Welcome to FMTV, my name is Joe Thomlinson.
Matchday – the most important day of the week. To managers it’s either the best or
worst day of the week, depending on the result. In Football Manager 2018, there are a number
of innovations that make matchdays more immersive and authentic, no matter what the result.
Let’s start with the Match Preview which has been redesigned for this year. You’ll
notice that a lot of the information that was previously present has been more graphical
and greater prominence has been given to information directly relating to the match you’re about
to play. Part of your opposition scouting report has
been brought into the preview too so you can view their strengths and weaknesses just before
you select your team. There’s also a dedicated panel for your team’s fixtures which sits
alongside the league table, league fixtures and media panels that already existed in the
Match Preview. The match flow, the screens you visit before
the match, have changed quite dramatically this year. For a start, you have a tactics
meeting which may happen the evening before the game, or may happen on the day of the
match itself, depending on the level you are playing at.
But once you’re into match day, this has changed too. With the new graphics engine
in place which we’ll talk more about later, it’s given us more possibilities to show
what we call “cut scenes”. These could be players warming up in different ways, different
stadium shots, and some secrets we’ll let you discover for yourself!
Once your team for the match is confirmed and the team sheets are handed in, you’ll
see animated team sheets for each side before the match so you can familiarise yourself
with the opposition line-up ahead of kick-off, alongside some useful commentary from the
pundits on what their thoughts are on the match ahead.
Next, you’re taken to the dressing room to conduct your team-talk; this is now done
in a more intuitive way than the previous system. The tone system has been retained
but there are more contextual team-talk options than before that often integrate statistics
and data into what you tell the players before kick-off.
Once you’ve talked to the team you’re presented with a summary of the squad’s
reaction to your comments. You can then speak directly to the different areas of your squad,
defenders for example, and deliver a secondary message to them. You can also choose to talk
to individual players. Their response is displayed underneath the overall squad’s reaction.
For those of you who prefer to let your assistant do the talking, the option exists to hand
the team-talk over to your assistant. During half-time and full-time team-talks,
stats and analysis from the match is displayed on rotation at the top of the screen.
Then it’s onto the pre-match tunnel interview, should a media source want to talk to you,
before the match starts. At half-time you receive a review of the first
half’s action including the match events, match stats and notable performers. This is
updated at full-time and also includes a summary of the result by a pundit.
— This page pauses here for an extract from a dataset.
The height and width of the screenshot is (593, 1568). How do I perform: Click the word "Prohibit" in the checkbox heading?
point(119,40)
The match interface for FM18 has also been re-designed. The scoreboard, match timeline
and match events have been moved to the top of the screen to create a more efficient window
in which to view the match action. Underneath these you’ll notice the four
in-match tabs: Pitch, Tactics, Analysis and Updates. Obviously the pitch tab just shows
the pitch view, but let’s look at the other tabs in more detail. The tactics tab is where
you make in-match changes, including substitutions. There’s a horizontal pitch so that it’s
quicker to swap players and change player roles with the tactics panel on the right
allowing you to make deeper changes to your mentality and team shape or team and player
instructions. Once you’re done making changes, just hit the ‘confirm changes’ button
to be taken back to the pitch view. The analysis tab shows you real-time analysis
that enables you to make more informed tactical changes without having to drift far from the
action. You’ll see match stats, analysis of both teams including heat maps and player
analysis on who’s doing well and who needs to raise their game. On the right side of
the screen you can see any pertinent advice from your backroom staff about implementing
this analysis into your tactics. The updates tab provides you with a look at
the latest scores and news from other matches around the world.
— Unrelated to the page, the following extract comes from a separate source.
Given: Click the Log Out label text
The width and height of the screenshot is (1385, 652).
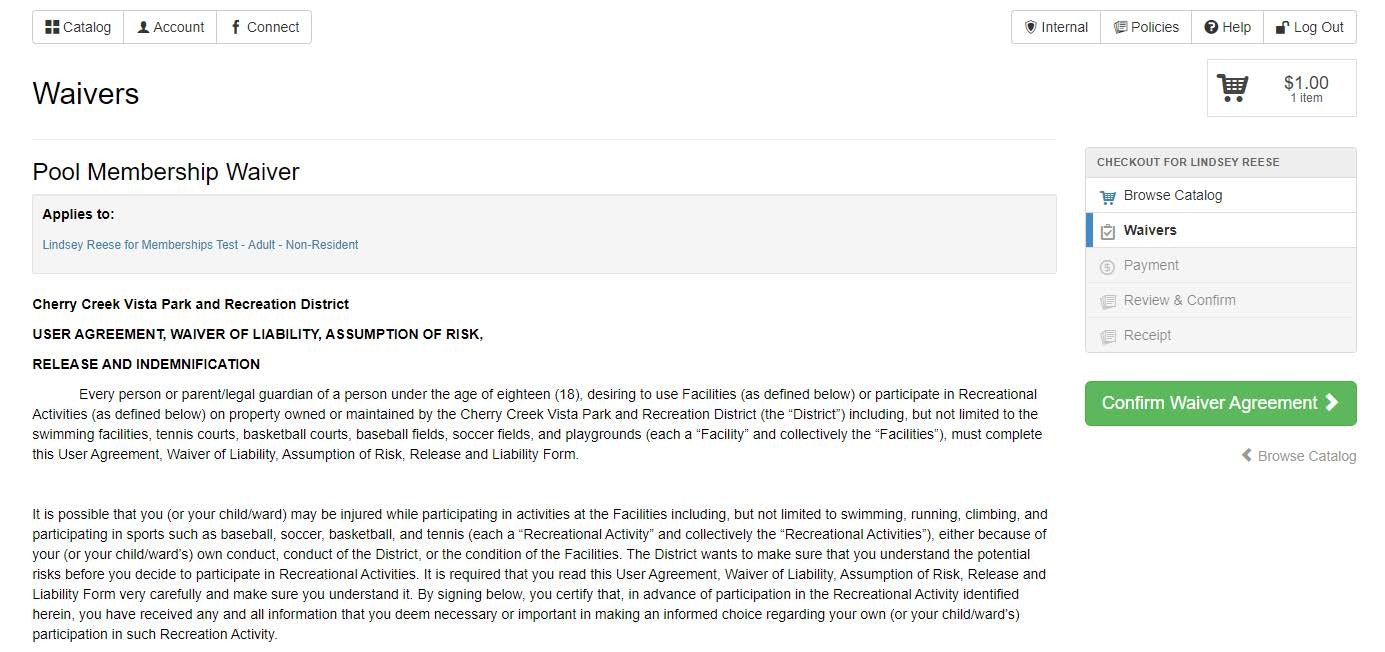Looking at the screenshot, I should tap(1318, 27).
Away from the tabs, you can also make match setting changes directly from the match screen
– this year there are several customisable cameras that allow you to change their height
and zoom as well as the new option to auto-reverse the Behind Goal camera and there’s a new
“widget” for this year – player watch. This allows you to view an individual player’s
match statistics in isolation. Sticking with the changes to the match view,
between highlights you’ll see the new ‘Recent Events’ screen that gives you a clear overview
of the performances of both sets of players, while the central panel focuses on the story
of the match so far with match stats and the focus of each team’s attack presented.
Finally, shouts have been redesigned so that you can change your team’s mentality and
team shape in addition to communicating with your players from the touchline.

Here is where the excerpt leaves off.